Que ce soit l'expérience d'un Zachée qui descend, dit le texte, en lui-même, que ce soit celle de Matthieu qui se lève pour s'éloigner d'une table aux commerces illicites, que ce soit l'aventure de Pierre qui se fait prendre en flagrant délit de trahison, que ce soit Paul persécuteur d'Église, irréprochable devant la Loi (Ph 3, 5-6), toutes ces expériences de changement de direction, se répètent aujourd'hui. Il s'agit d'être placé dans une situation de non jugement, de non-condamnation, faite d'accueil et d'écoute, pour faire surgir des profondeurs une libération de toute cette douleur ou mal qui paralyse et empêche de vivre heureux.
Jésus se spécialise à descendre demeurer dans les espaces les plus obstrués par le mal. N'est-il pas venu chercher la brebis égarée (Lc 15, 1-32) ? Venu pour les malades et non les bien-portants (Mt 9, 9-13) ? Il manifeste que la sagesse de Dieu est vraiment folie aux humains (cf. 1 Cor 1, 18-29). Le bon médecin traite les blessures avec pitié (Hildegarde de Bingen, récemment déclaré docteur de l'Église).
Dieu ne s’arrête pas à un certain point, disait le pape François, Dieu va jusqu’au bout, à la limite. Dieu va toujours à la limite. Il ne s’arrête pas à la moitié du chemin du salut, comme s’il disait : j’ai tout fait, maintenant, c’est leur problème.
Et nous ? Avons-nous ce zèle de nous faire proches de ceux qui sont loin ? De ceux dont le comportement, l'habillement nous rend antipathiques ? Sommes-nous, pour utiliser les paroles mêmes de Jésus, des pasteurs, des chrétiens près à quitter nos lieux de sécurité pour aller vers eux ? Il ne suffit pas d’ouvrir la porte de l’église et de rester là à attendre. Il faut aller chercher ceux qui sont loin. Il y a tant de perversion dans le cœur de ceux qui se croient justes et ne veulent pas se salir les mains avec les pêcheurs ». (Homélie récente de François).
Comme il est facile de condamner les autres. Jésus nous appelle à cette étrange aventure d'être chrétien.
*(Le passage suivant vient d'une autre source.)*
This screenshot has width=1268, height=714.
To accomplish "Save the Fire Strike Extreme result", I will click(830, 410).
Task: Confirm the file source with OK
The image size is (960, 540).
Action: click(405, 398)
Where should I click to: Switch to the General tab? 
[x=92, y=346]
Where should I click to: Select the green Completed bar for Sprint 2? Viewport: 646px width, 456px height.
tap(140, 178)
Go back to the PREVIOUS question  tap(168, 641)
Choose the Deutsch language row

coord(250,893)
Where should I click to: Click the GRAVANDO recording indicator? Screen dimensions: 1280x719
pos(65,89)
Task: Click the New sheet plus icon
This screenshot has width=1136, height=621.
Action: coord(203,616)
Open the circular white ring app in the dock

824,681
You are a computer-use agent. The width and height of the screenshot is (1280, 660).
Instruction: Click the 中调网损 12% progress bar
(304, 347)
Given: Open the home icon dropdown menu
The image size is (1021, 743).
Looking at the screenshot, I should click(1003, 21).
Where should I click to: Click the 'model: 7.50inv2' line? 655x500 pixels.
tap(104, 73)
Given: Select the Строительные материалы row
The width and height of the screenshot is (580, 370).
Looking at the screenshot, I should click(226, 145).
Oui, pas facile d'être chrétien, de nous asseoir aux tables des révoltés, des toxicomanes. Il est plus sécurisant de demeurer derrière les portes closes des églises. Lors d'une catéchèse qui portait sur le genre d'évêque qu'il désirait, le pape François posait cette question qui s'adresse à tous les chrétiens : Avons-nous ce zèle de nous approcher de tous ces hors la loi, de ces manipulateurs habiles ?
Que ce pain dont nous mangerons nous conduise à nous asseoir à la table des Zachée d'aujourd'hui. AMEN.